Source records
——————————

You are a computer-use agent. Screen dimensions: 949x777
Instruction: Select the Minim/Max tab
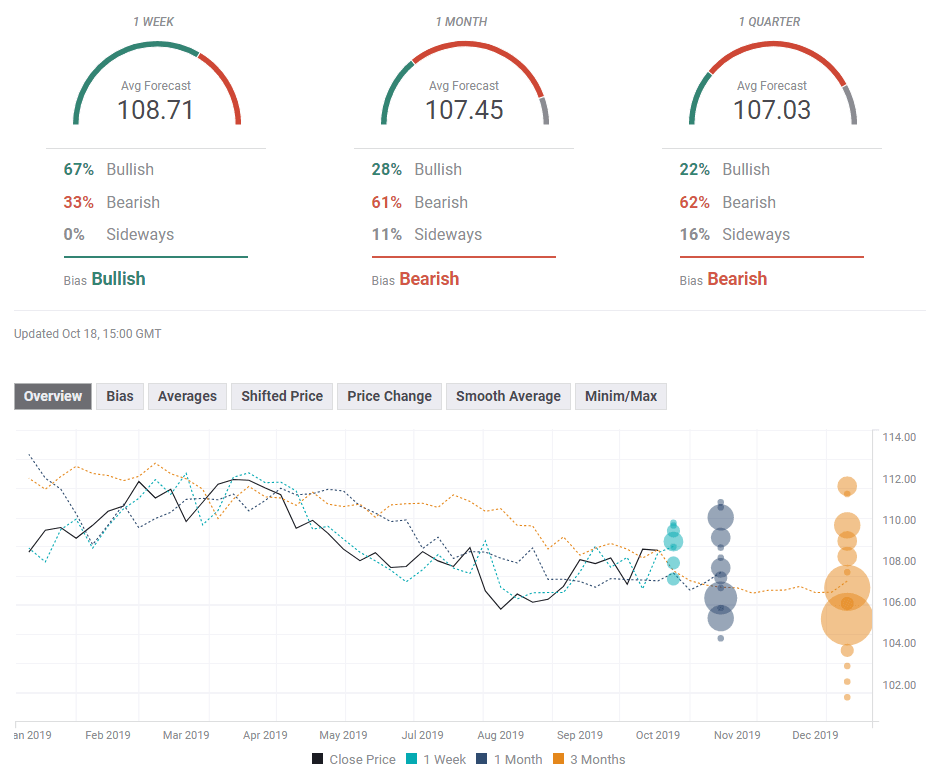tap(620, 396)
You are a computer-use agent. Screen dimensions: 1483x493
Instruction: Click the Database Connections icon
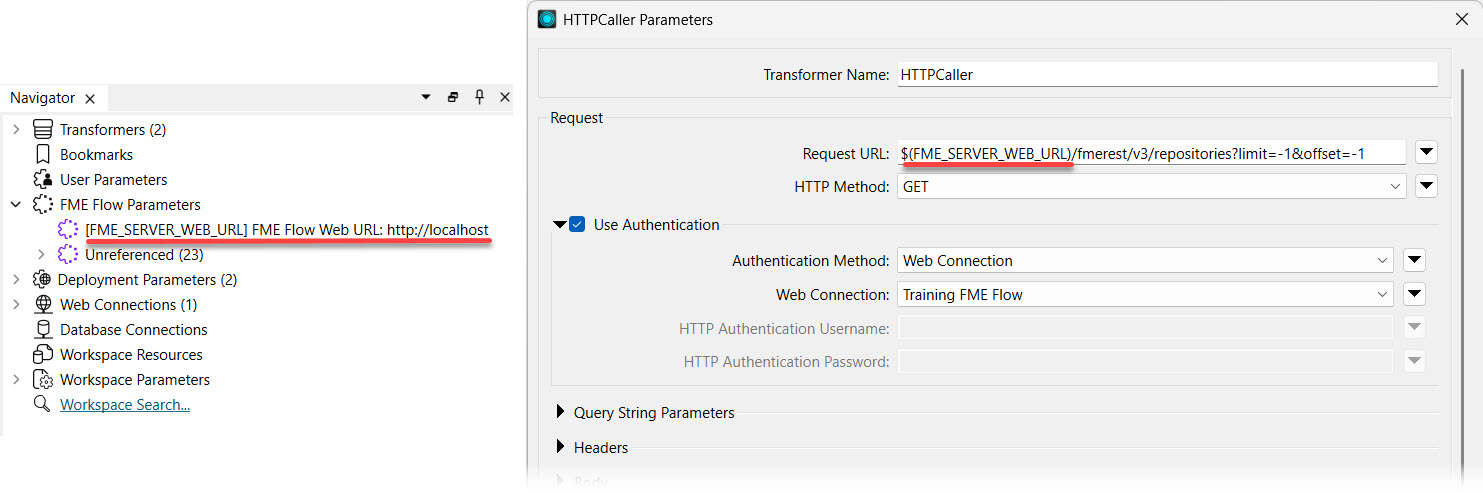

——————————

For the entries above, state how many lines contain the word "dimensions". Provide the number by itself.

Written answer: 2